» WHAT YOU HAVE TO DO
Rewrite all of the data below with "Anlatım Bozuklukları" replaced by "Anlatım Hataları" and everything else unchanged. Omit the pictures from your answer.

--- START ---

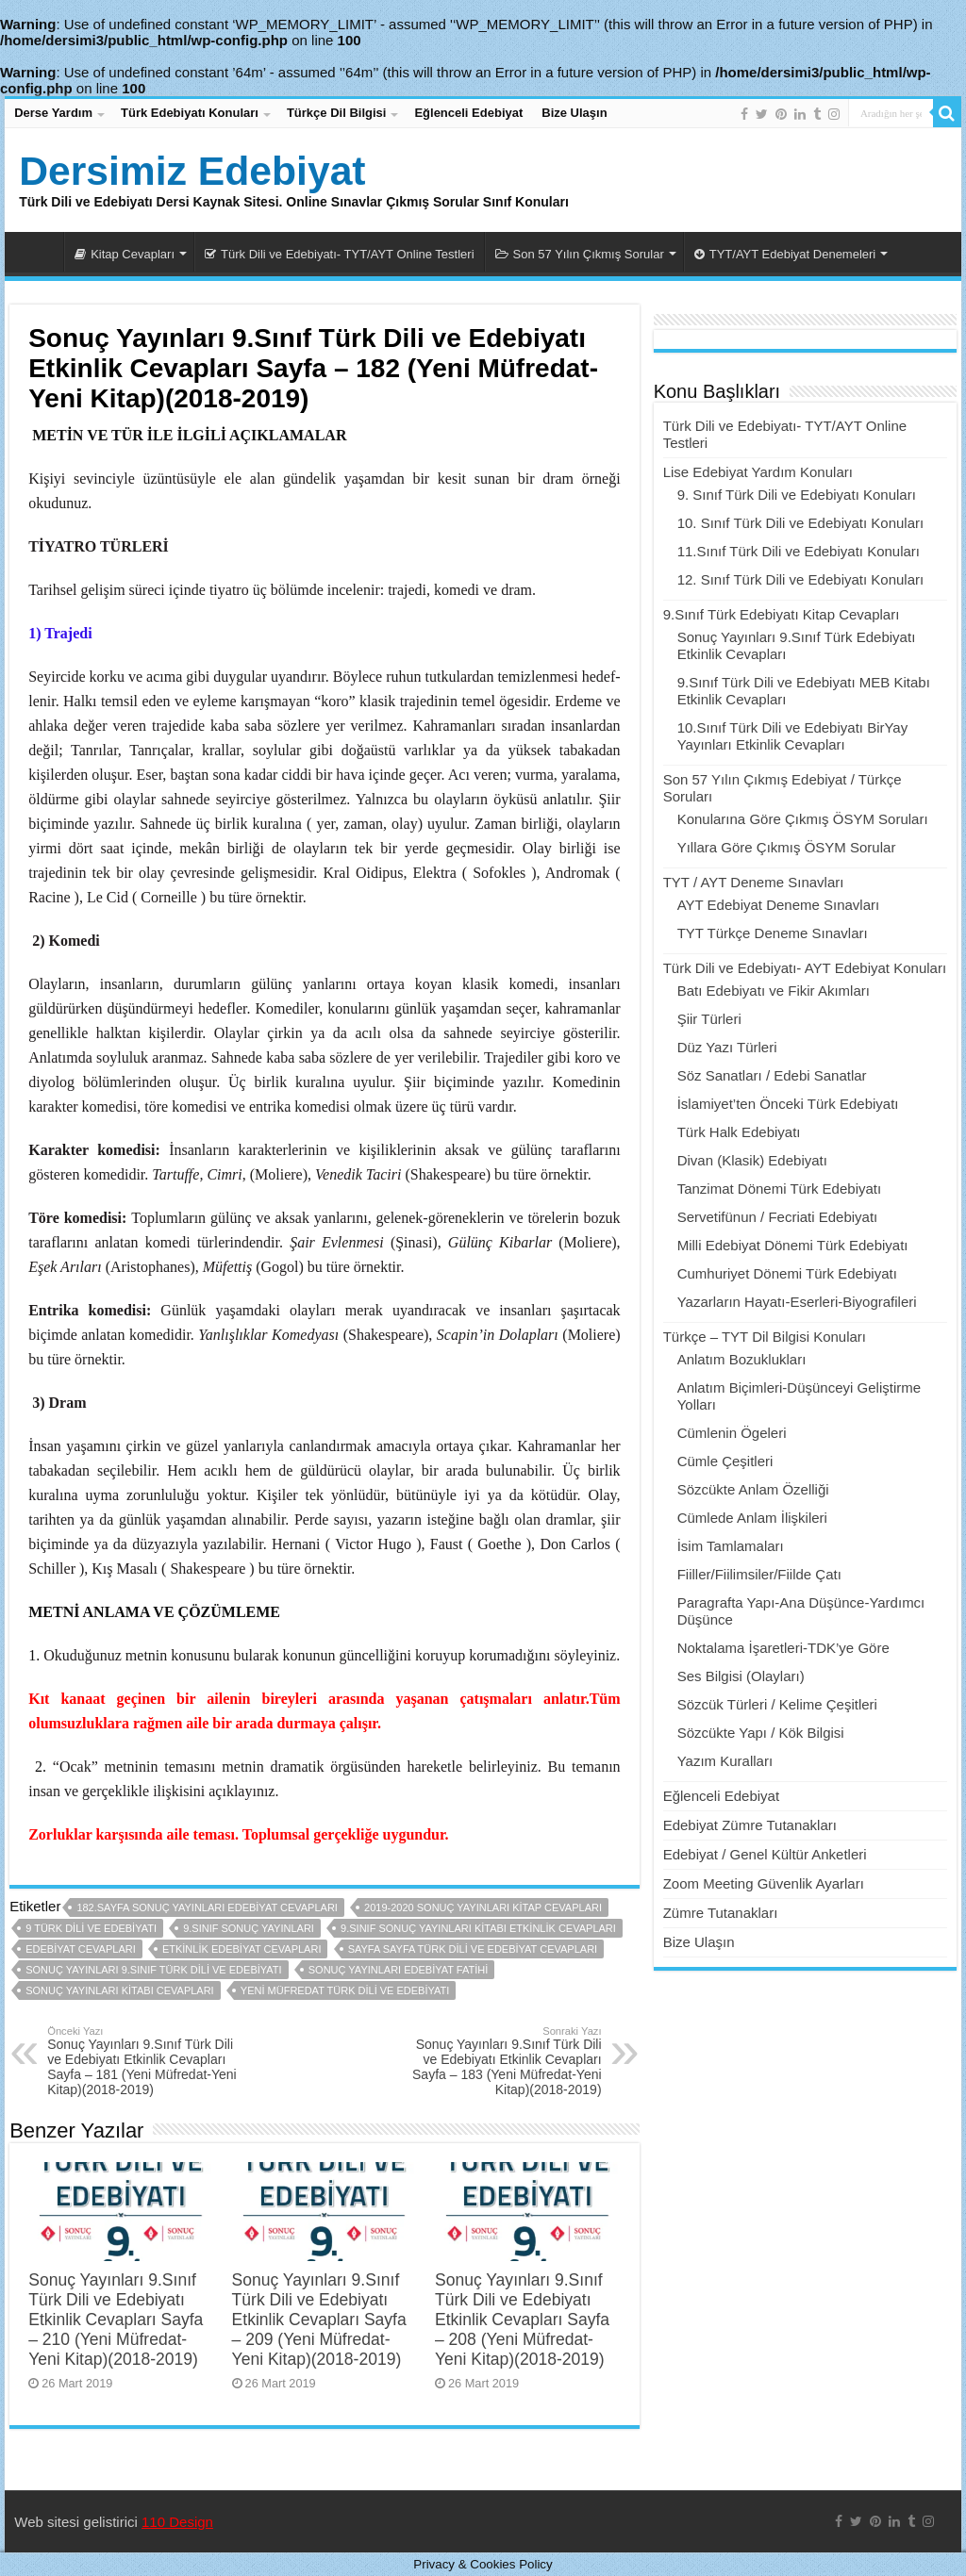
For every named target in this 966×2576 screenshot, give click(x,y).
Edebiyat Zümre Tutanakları (750, 1825)
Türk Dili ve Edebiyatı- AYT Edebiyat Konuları (804, 968)
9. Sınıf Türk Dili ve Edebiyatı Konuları (796, 495)
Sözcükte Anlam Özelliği (753, 1489)
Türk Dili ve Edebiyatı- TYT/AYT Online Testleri (340, 254)
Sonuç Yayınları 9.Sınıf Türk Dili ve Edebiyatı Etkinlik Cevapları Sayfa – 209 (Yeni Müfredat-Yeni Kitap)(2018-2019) (319, 2320)
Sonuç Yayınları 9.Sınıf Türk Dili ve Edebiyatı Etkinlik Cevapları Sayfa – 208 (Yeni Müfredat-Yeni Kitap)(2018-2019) (522, 2320)
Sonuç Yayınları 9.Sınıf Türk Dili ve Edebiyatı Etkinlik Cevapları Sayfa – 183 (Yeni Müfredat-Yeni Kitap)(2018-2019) (505, 2061)
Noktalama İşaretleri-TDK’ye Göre (783, 1648)
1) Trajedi (60, 633)
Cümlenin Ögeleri (732, 1433)
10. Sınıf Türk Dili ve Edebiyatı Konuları (800, 523)
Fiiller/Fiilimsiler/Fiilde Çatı (759, 1574)
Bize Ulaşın (574, 113)
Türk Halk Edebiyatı (739, 1132)
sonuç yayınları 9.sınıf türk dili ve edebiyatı (153, 1969)
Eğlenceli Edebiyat (468, 113)
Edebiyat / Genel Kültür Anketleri (765, 1854)
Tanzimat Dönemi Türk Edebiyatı (779, 1189)
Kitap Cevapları (125, 254)
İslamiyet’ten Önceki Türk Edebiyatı (788, 1104)
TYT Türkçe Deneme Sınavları (772, 933)
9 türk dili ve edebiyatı (91, 1928)
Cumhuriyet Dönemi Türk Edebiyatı (787, 1273)
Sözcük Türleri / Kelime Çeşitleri (777, 1704)
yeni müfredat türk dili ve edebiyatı (345, 1990)
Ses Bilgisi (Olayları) (741, 1676)
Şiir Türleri (709, 1019)
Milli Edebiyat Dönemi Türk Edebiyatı (792, 1245)
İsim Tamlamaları (730, 1546)
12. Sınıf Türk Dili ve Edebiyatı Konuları (800, 579)
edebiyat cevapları (80, 1949)
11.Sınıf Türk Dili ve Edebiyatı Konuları (798, 551)
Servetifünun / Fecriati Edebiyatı (777, 1217)
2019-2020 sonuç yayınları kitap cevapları (483, 1907)
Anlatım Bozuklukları (742, 1359)
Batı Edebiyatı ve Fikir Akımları (773, 991)
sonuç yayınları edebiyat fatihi (398, 1969)
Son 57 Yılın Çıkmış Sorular (579, 254)
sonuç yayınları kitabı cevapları (119, 1990)
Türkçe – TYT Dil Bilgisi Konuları (764, 1337)
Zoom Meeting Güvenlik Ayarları (763, 1883)
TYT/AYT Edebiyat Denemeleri (785, 254)
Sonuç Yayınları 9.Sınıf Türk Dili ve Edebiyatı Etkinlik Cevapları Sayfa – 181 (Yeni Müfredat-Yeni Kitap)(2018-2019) (144, 2061)
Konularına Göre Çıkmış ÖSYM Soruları (802, 819)
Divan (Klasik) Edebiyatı (752, 1160)
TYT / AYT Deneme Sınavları (753, 882)
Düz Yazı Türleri (727, 1047)
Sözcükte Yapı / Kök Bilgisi (760, 1733)
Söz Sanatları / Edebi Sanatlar (772, 1075)
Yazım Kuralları (725, 1761)
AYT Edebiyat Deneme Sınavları (778, 905)
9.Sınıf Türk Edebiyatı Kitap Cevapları (781, 614)
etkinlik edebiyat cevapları (242, 1949)
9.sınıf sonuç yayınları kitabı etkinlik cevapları (478, 1928)
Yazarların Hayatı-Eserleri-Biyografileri (797, 1302)
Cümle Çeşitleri (725, 1461)
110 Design (177, 2522)
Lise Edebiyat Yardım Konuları (758, 472)
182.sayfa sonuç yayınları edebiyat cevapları (207, 1907)
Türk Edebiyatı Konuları (189, 113)
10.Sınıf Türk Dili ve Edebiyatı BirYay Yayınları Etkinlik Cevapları (792, 735)
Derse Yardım (53, 113)
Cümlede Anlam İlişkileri (752, 1518)
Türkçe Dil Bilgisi (336, 113)
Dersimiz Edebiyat (192, 170)
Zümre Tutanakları (720, 1913)
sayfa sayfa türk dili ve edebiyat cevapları (473, 1949)
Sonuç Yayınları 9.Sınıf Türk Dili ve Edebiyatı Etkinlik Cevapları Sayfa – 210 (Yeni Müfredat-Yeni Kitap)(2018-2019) (115, 2320)
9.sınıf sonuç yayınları (248, 1928)
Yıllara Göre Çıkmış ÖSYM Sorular (786, 847)
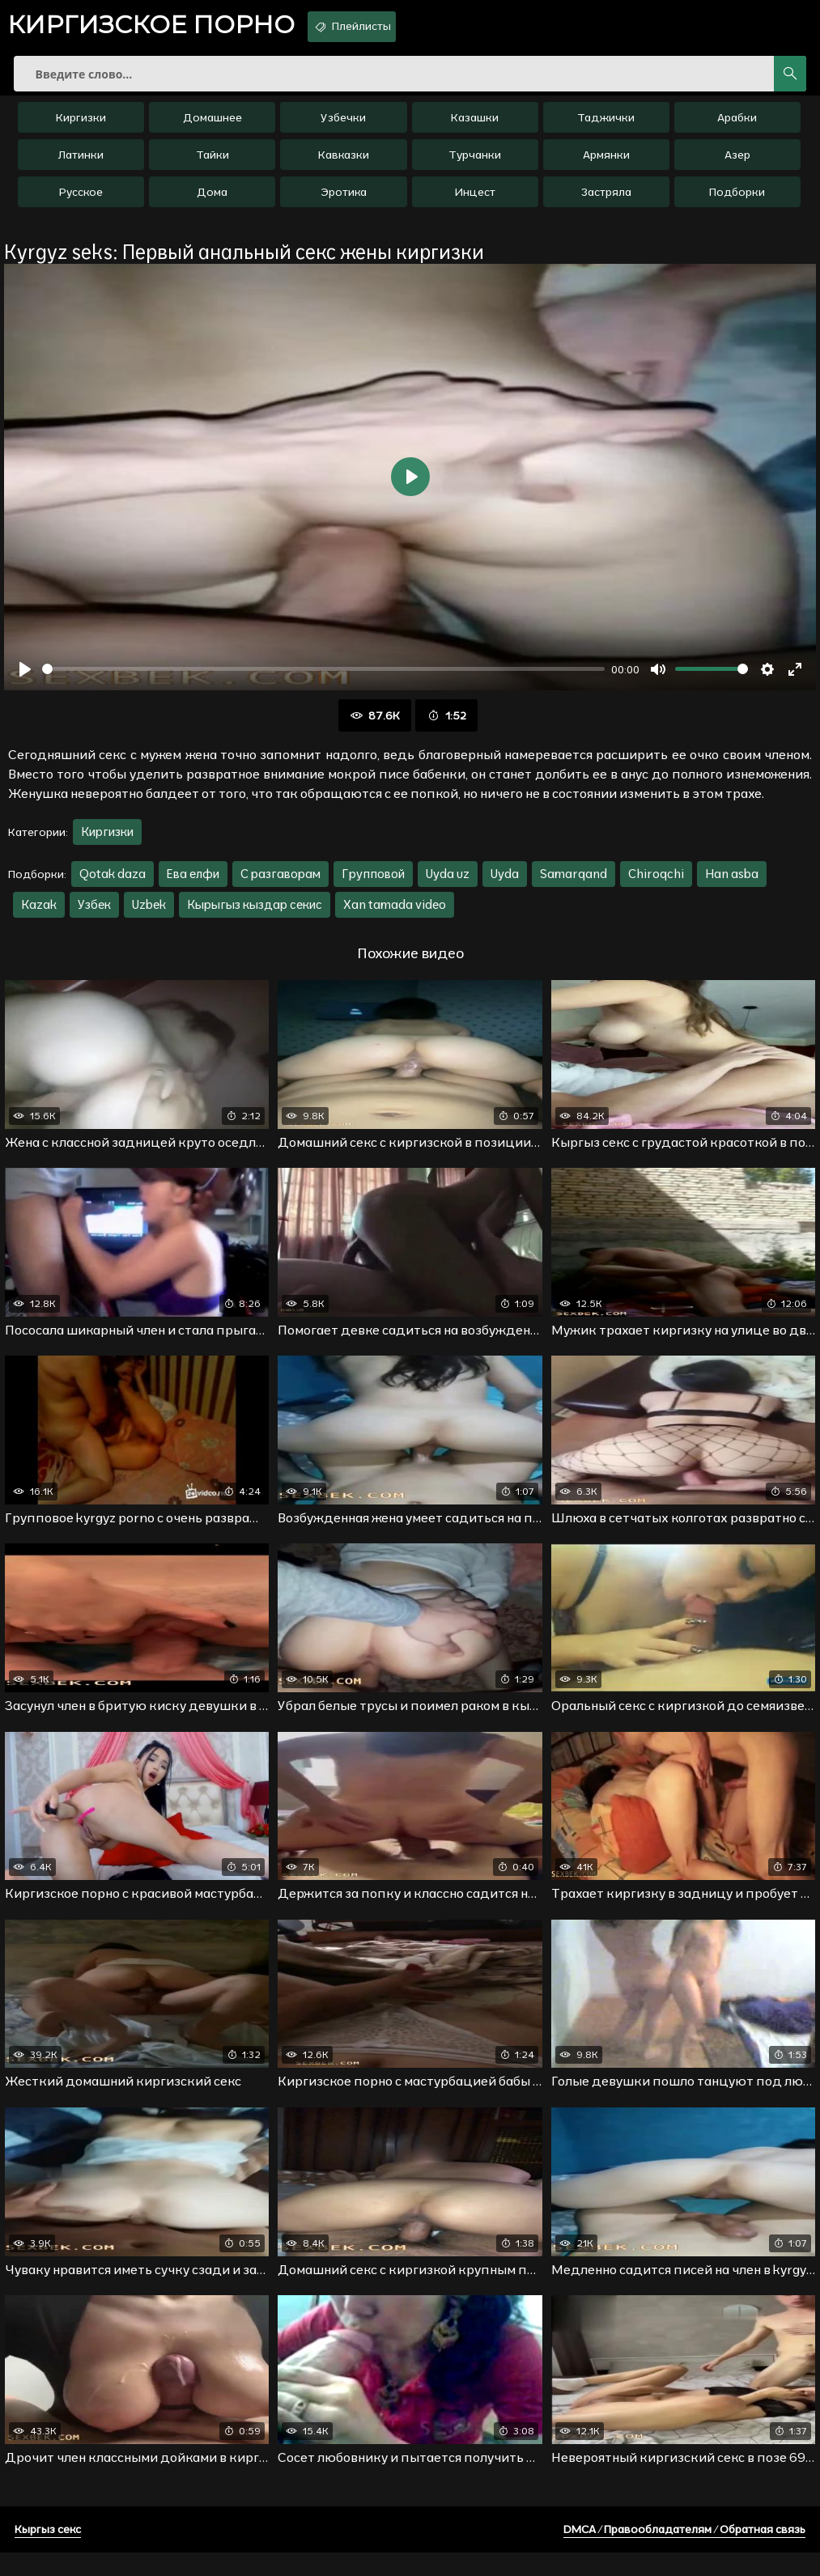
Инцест (474, 203)
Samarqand (573, 885)
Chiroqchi (656, 885)
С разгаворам (280, 885)
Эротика (344, 203)
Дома (212, 203)
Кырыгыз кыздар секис (254, 915)
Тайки (212, 166)
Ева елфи (193, 885)
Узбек (94, 915)
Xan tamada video (394, 915)
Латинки (81, 166)
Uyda (505, 885)
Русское (81, 203)
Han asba (731, 885)
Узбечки (343, 128)
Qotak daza (112, 885)
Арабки (737, 128)
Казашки (475, 128)
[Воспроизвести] (25, 681)
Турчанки (474, 166)
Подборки (737, 203)
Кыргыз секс (48, 2552)
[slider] (323, 680)
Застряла (606, 203)
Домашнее (212, 128)
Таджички (606, 128)
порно (166, 28)
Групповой (373, 885)
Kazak (39, 915)
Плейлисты (393, 26)
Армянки (606, 166)
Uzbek (149, 915)
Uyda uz (447, 885)
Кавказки (343, 166)
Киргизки (81, 128)
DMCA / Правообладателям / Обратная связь (684, 2552)
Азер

--- END ---

» OUTPUT BELOW
For every named target in this 966×2576 screenshot, give click(x,y).
Edebiyat Zümre Tutanakları (750, 1825)
Türk Dili ve Edebiyatı- AYT Edebiyat Konuları (804, 968)
9. Sınıf Türk Dili ve Edebiyatı Konuları (796, 495)
Sözcükte Anlam Özelliği (753, 1489)
Türk Dili ve Edebiyatı- TYT/AYT Online Testleri (340, 254)
Sonuç Yayınları 9.Sınıf Türk Dili ve Edebiyatı Etkinlik Cevapları Sayfa – 209 (Yeni Müfredat-Yeni Kitap)(2018-2019) (319, 2320)
Sonuç Yayınları 9.Sınıf Türk Dili ve Edebiyatı Etkinlik Cevapları Sayfa – 208 (Yeni Müfredat-Yeni Kitap)(2018-2019) (522, 2320)
Sonuç Yayınları 9.Sınıf Türk Dili ve Edebiyatı Etkinlik Cevapları Sayfa – 183 (Yeni Müfredat-Yeni Kitap)(2018-2019) (505, 2061)
Noktalama İşaretleri-TDK’ye Göre (783, 1648)
1) Trajedi (60, 633)
Cümlenin Ögeleri (732, 1433)
10. Sınıf Türk Dili ve Edebiyatı Konuları (800, 523)
Fiiller/Fiilimsiler/Fiilde Çatı (759, 1574)
Bize Ulaşın (574, 113)
Türk Halk Edebiyatı (739, 1132)
sonuç yayınları 9.sınıf türk dili ve edebiyatı (153, 1969)
Eğlenceli Edebiyat (468, 113)
Edebiyat / Genel Kültür Anketleri (765, 1854)
Tanzimat Dönemi Türk Edebiyatı (779, 1189)
Kitap Cevapları (125, 254)
İslamiyet’ten Önceki Türk Edebiyatı (788, 1104)
TYT Türkçe Deneme Sınavları (772, 933)
9 türk dili ve edebiyatı (91, 1928)
Cumhuriyet Dönemi Türk Edebiyatı (787, 1273)
Sözcük Türleri / Kelime Çeşitleri (777, 1704)
yeni müfredat türk dili ve edebiyatı (345, 1990)
Ses Bilgisi (Olayları) (741, 1676)
Şiir Türleri (709, 1019)
Milli Edebiyat Dönemi Türk Edebiyatı (792, 1245)
İsim Tamlamaları (730, 1546)
12. Sınıf Türk Dili ve Edebiyatı Konuları (800, 579)
edebiyat cevapları (80, 1949)
11.Sınıf Türk Dili ve Edebiyatı Konuları (798, 551)
Servetifünun / Fecriati Edebiyatı (777, 1217)
2019-2020 sonuç yayınları kitap cevapları (483, 1907)
Anlatım Hataları (742, 1359)
Batı Edebiyatı ve Fikir Akımları (773, 991)
sonuç yayınları edebiyat fatihi (398, 1969)
Son 57 Yılın Çıkmış Sorular (579, 254)
sonuç yayınları kitabı cevapları (119, 1990)
Türkçe – TYT Dil Bilgisi Konuları (764, 1337)
Zoom Meeting Güvenlik Ayarları (763, 1883)
TYT/AYT Edebiyat Denemeleri (785, 254)
Sonuç Yayınları 9.Sınıf Türk Dili ve Edebiyatı Etkinlik Cevapları Sayfa – 181 (Yeni Müfredat-Yeni Kitap)(2018-2019) (144, 2061)
Konularına Göre Çıkmış ÖSYM Soruları (802, 819)
Divan (Klasik) Edebiyatı (752, 1160)
TYT / AYT Deneme Sınavları (753, 882)
Düz Yazı Türleri (727, 1047)
Sözcükte Yapı / Kök Bilgisi (760, 1733)
Söz Sanatları / Edebi Sanatlar (772, 1075)
Yazım Kuralları (725, 1761)
AYT Edebiyat Deneme Sınavları (778, 905)
9.Sınıf Türk Edebiyatı Kitap Cevapları (781, 614)
etkinlik edebiyat cevapları (242, 1949)
9.sınıf sonuç yayınları kitabı etkinlik cevapları (478, 1928)
Yazarların Hayatı-Eserleri-Biyografileri (797, 1302)
Cümle Çeşitleri (725, 1461)
110 Design (177, 2522)
Lise Edebiyat Yardım Konuları (758, 472)
182.sayfa sonuç yayınları edebiyat cevapları (207, 1907)
Türk Edebiyatı Konuları (189, 113)
10.Sınıf Türk Dili ve Edebiyatı BirYay Yayınları Etkinlik Cevapları (792, 735)
Derse Yardım (53, 113)
Cümlede Anlam İlişkileri (752, 1518)
Türkçe Dil Bilgisi (336, 113)
Dersimiz Edebiyat (192, 170)
Zümre Tutanakları (720, 1913)
sayfa sayfa türk dili ve edebiyat cevapları (473, 1949)
Sonuç Yayınları 9.Sınıf Türk Dili ve Edebiyatı Etkinlik Cevapları Sayfa – 210 (Yeni Müfredat-Yeni Kitap)(2018-2019) (115, 2320)
9.sınıf sonuç yayınları (248, 1928)
Yıllara Göre Çıkmış ÖSYM Sorular (786, 847)
Инцест (474, 203)
Samarqand (573, 885)
Chiroqchi (656, 885)
С разгаворам (280, 885)
Эротика (344, 203)
Дома (212, 203)
Кырыгыз кыздар секис (254, 915)
Тайки (212, 166)
Ева елфи (193, 885)
Узбек (94, 915)
Xan tamada video (394, 915)
Латинки (81, 166)
Uyda (505, 885)
Русское (81, 203)
Han asba (731, 885)
Узбечки (343, 128)
Qotak daza (112, 885)
Арабки (737, 128)
Казашки (475, 128)
[Воспроизвести] (25, 681)
Турчанки (474, 166)
Подборки (737, 203)
Кыргыз секс (48, 2552)
[slider] (323, 680)
Застряла (606, 203)
Домашнее (212, 128)
Таджички (606, 128)
порно (166, 28)
Групповой (373, 885)
Kazak (39, 915)
Плейлисты (393, 26)
Армянки (606, 166)
Uzbek (149, 915)
Uyda uz (447, 885)
Кавказки (343, 166)
Киргизки (81, 128)
DMCA / Правообладателям / Обратная связь (684, 2552)
Азер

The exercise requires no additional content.